Laparoscopy for Primary Colorectal Cancer Resection

Abstract & Commentary

Synopsis: In a prospective, randomized trial, primary excision of colorectal carcinomas by laparoscopic surgery was compared with laparotomy. Disease recurrence and 5-year survival were not significantly different in the 2 groups. Operative time was greater for those receiving laparoscopic approach but post-operative recovery and hospital stays were shorter.

Source: Leung KL, et al. Lancet. 2004;363:1187-1192.

The primary surgical approach to colorectal carcinoma remains the single greatest chance of cure. Laparoscopic resection of this disease has been used since 1991 and it has been shown to improve post-operative recovery and reduce surgical stress. However, due to concerns regarding the adequacy of disease control and long-term survival, this procedure is only recommended for colorectal cancer as part of a clinical trial. Leung and colleagues from the Department of Surgery at the Chinese University of Hong Kong conducted a randomized controlled clinical trial with the goal of demonstrating that the survival rates are similar after laparoscopic and open resection for rectosigmoid carcinoma. Between 1993 and 2002, 403 patients with rectosigmoid cancer seen at the Prince of Wales Hospital and the United Christian Hospital in Hong Kong, were randomized to receive either laparoscopic assisted (n = 203) or conventional open (n = 200) sigmoid colectomy. Disease-free interval and overall survival were analyzed post-operatively.
****************************************
● **Activities**
**A)** In the passage on laparoscopic colorectal cancer resection, how many patients were randomized to laparoscopic assisted sigmoid colectomy?
**B)** Resume the passage on laparoscopic colorectal cancer resection, starting after its last sentence.
The rows come from a separate source unrelated to this passage.

● **Records**
****************************************
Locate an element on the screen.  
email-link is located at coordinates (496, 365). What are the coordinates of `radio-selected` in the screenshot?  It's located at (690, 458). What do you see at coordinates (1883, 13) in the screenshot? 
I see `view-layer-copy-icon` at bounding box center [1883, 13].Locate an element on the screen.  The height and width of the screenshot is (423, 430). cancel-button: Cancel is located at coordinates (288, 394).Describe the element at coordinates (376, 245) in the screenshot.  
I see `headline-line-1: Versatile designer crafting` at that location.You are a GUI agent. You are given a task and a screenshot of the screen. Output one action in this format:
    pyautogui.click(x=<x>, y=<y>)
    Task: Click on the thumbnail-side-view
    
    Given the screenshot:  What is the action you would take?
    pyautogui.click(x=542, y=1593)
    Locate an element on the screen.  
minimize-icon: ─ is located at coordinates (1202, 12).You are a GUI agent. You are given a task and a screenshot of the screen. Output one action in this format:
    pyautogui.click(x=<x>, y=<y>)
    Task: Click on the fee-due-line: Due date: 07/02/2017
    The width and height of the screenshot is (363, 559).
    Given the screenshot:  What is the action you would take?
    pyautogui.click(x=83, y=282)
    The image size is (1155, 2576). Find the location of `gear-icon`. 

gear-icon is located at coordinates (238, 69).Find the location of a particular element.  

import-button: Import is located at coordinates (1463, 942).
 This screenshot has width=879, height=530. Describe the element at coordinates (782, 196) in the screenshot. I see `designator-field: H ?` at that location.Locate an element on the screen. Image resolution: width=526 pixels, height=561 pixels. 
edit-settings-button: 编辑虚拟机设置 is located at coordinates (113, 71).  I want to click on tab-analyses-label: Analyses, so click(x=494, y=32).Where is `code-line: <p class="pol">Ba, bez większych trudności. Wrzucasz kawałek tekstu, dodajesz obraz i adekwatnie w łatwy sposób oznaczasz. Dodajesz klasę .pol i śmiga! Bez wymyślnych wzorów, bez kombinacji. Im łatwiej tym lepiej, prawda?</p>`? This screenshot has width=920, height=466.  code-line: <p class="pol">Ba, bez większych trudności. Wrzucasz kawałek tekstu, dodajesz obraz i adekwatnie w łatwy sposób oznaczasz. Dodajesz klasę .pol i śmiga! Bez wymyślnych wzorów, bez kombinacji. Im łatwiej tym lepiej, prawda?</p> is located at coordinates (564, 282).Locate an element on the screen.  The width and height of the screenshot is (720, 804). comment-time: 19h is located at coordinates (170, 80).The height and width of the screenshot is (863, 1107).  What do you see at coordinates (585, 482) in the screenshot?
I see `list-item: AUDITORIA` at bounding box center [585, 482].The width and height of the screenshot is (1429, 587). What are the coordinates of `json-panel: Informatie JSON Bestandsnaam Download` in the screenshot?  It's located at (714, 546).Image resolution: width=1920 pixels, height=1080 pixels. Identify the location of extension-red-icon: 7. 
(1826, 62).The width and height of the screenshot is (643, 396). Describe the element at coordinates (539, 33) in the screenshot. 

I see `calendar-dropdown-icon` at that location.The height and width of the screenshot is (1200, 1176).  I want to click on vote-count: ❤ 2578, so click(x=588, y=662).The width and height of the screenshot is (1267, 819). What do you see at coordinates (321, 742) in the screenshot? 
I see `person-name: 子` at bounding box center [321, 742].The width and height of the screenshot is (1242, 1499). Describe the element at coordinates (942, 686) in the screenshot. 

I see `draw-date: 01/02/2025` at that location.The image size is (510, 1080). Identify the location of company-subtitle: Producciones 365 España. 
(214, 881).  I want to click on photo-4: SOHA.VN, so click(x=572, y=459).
****************************************
● **Responses to the exercise**
**A)** 203 patients.

**B)**
After curative resection, the 5-year survival rate for the laparoscopic group was slightly greater than that of the open resection group (76.1% vs 72.9%). However, patients in the laparoscopic resection group had a slightly lower probability of being disease free at 5 years than those in the open resection group (75.3% vs 78.3%), but neither of these findings was significant. The postoperative recovery for the laparoscopic group was significantly better, but the operative time for the laparoscopic procedure was significantly longer and the direct cost was greater. The overall morbidity and operative mortality was the same between the 2 groups.

Comment by William B. Ershler, MD

Laparoscopic surgical procedures have evolved dramatically over the past decade and, at many sites, have supplanted the need for open surgeries and the inherent associated costs in terms of postoperative morbidity and lengthy recovery. The concern that appropriate wide excision and regional node sampling would be compromised by the procedure has delayed its widespread use for primary colon cancer surgery. In the current randomized clinical trial the results of laparoscopic excision were analogous to open laparotomy in terms of disease recurrence and overall survival. Thus, it would seem perfectly reasonable to recommend this approach.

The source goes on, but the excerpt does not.